UNC’s response to the third NOA has not yet been released publicly. It will be, Cunningham said, during the next 10 to 14 days, after the document is redacted. Once it’s released, UNC’s defense will become clearer. The university is facing five Level I allegations of misconduct – which the NCAA considers the most serious – including a lack of institutional control.
In correspondence during the past several months, UNC’s legal team and NCAA officials have exchanged argumentative letters in which the university has questioned the NCAA’s changing approach to the investigation. The enforcement staff has sent three notices of allegations to UNC, and all of them have differed in important ways. The most recent one has been considered the most severe.
In it, the enforcement staff alleges that “many” academically “at-risk” athletes, particularly in football and men’s basketball, used the fraudulent classes to maintain their eligibility. The inclusion of football and men’s basketball in the third NOA could leave those sports open to NCAA sanctions, though it is impossible to predict what those penalties might include.

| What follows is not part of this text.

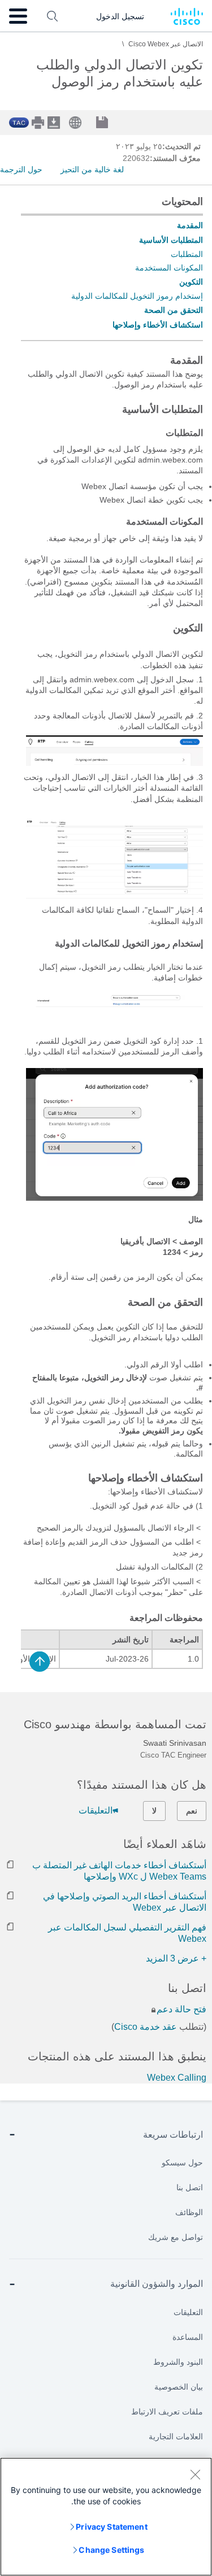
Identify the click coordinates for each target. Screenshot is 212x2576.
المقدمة (190, 225)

Those two sports were not mentioned in the second NOA. Cunningham said the response that UNC submitted on Tuesday is “pretty lengthy.”
If the case follows a traditional timeline from here, though, it could conclude sometime in late fall. If UNC does indeed appear before the infractions committee in August, then it would likely take approximately three or four months for the committee to issue its final ruling, which would include any penalties. The university would then have an opportunity to appeal.
“Everyone wants to get it to completion,” Cunningham said. “Sometimes it takes longer than you hope, longer than you anticipate. And certainly, this is one of those. But it’ll get there at some point. It has been long, so we’re looking forward to bringing it to closure.”